Amazon Is Using Specialized AI Agents for Deep Bug Hunting

As generative AI pushes the speed of software development, it is also enhancing the ability of digital attackers to carry out financially motivated or state-backed hacks. This means that security teams at tech companies have more code than ever to review while dealing with even more pressure from bad actors. On Monday, Amazon will publish details for the first time of an internal system known as Autonomous Threat Analysis (ATA), which the company has been using to help its security teams proactively identify weaknesses in its platforms, perform variant analysis to quickly search for other, similar flaws, and then develop remediations and detection capabilities to plug holes before attackers find them.

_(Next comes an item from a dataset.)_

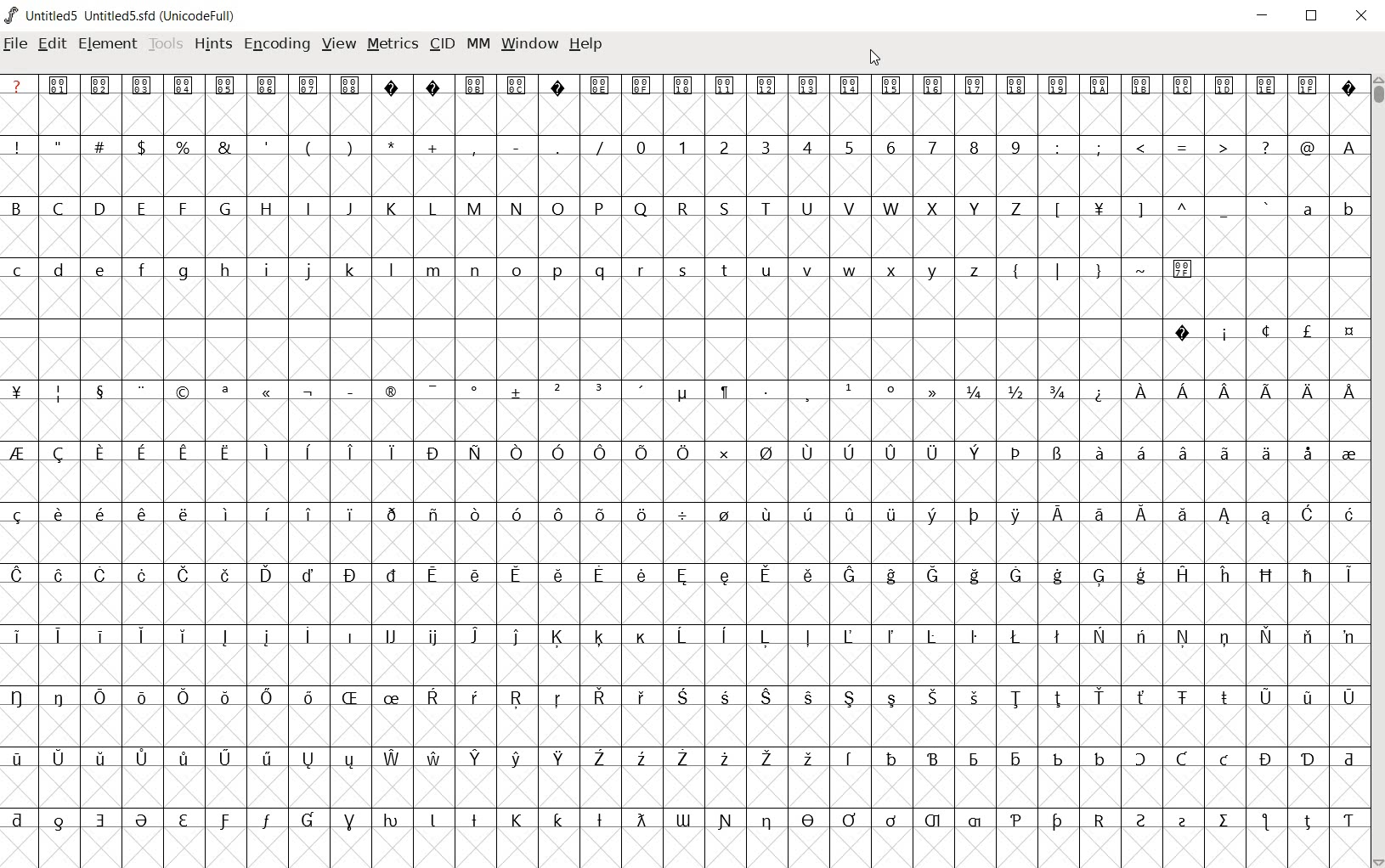  I want to click on Symbol, so click(432, 699).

ATA was born out of an internal Amazon hackathon in August 2024, and security team members say that it has grown into a crucial tool since then. The key concept underlying ATA is that it isn't a single AI agent developed to comprehensively conduct security testing and threat analysis. Instead, Amazon developed multiple specialized AI agents that compete against each other in two teams to rapidly investigate real attack techniques and different ways they could be used against Amazon's systems—and then propose security controls for human review.

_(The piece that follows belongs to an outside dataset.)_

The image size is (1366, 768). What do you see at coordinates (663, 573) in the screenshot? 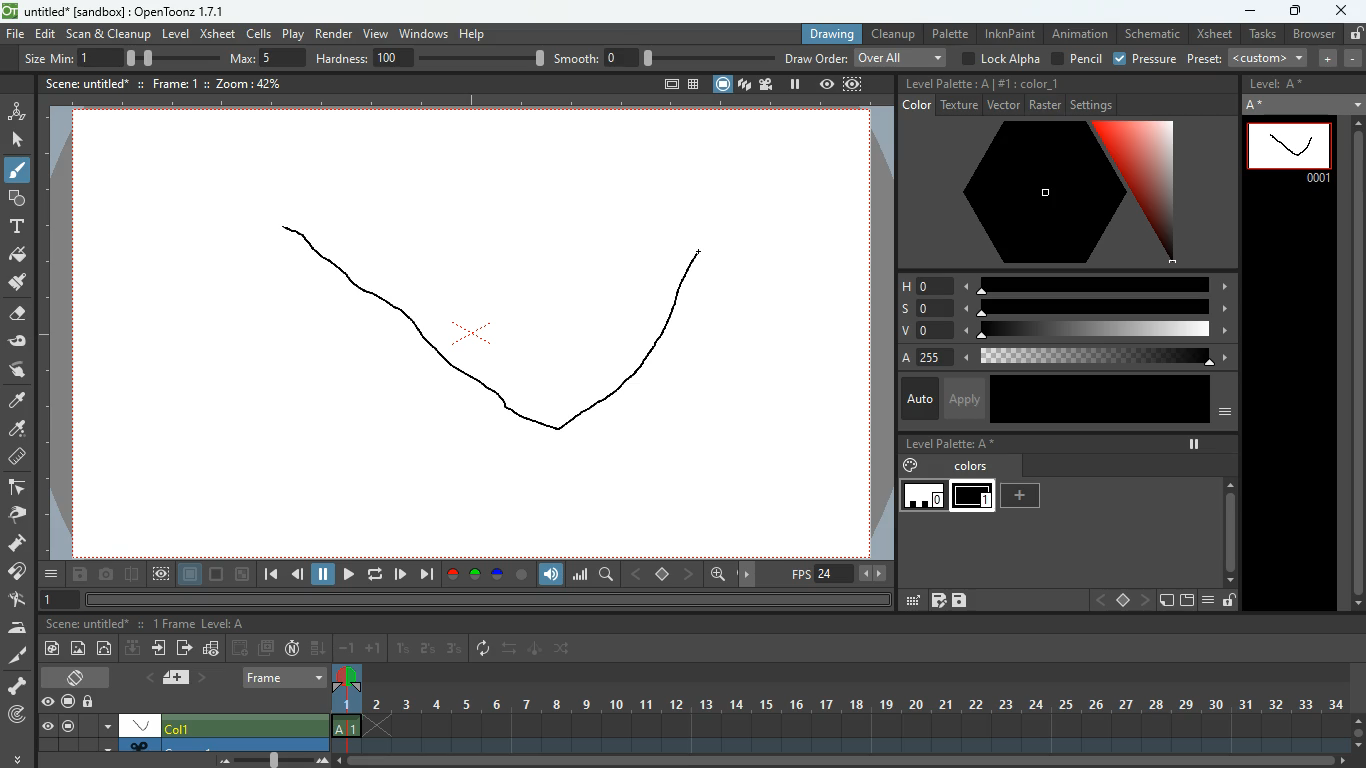
I see `center` at bounding box center [663, 573].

“The initial concept was aimed to address a critical limitation in security testing—limited coverage and the challenge of keeping detection capabilities current in a rapidly evolving threat landscape," Steve Schmidt, Amazon's chief security officer, tells WIRED. “Limited coverage means you can’t get through all of the software or you can’t get to all of the applications because you just don’t have enough humans. And then it’s great to do an analysis of a set of software, but if you don’t keep the detection systems themselves up to date with the changes in the threat landscape, you’re missing half of the picture.”

As part of scaling its use of ATA, Amazon developed special “high-fidelity” testing environments that are deeply realistic reflections of Amazon's production systems, so ATA can both ingest and produce real telemetry for analysis.

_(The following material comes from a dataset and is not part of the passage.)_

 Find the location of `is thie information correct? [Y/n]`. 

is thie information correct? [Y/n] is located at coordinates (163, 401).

The company's security teams also made a point to design ATA so every technique it employs, and detection capability it produces, is validated with real, automatic testing and system data. Red team agents that are working on finding attacks that could be used against Amazon's systems execute actual commands in ATA's special test environments that produce verifiable logs. Blue team, or defense-focused agents, use real telemetry to confirm whether the protections they are proposing are effective. And anytime an agent develops a novel technique, it also pulls time-stamped logs to prove that its claims are accurate.

This verifiability reduces false positives, Schmidt says, and acts as “hallucination management.” Because the system is built to demand certain standards of observable evidence, Schmidt claims that “hallucinations are architecturally impossible.”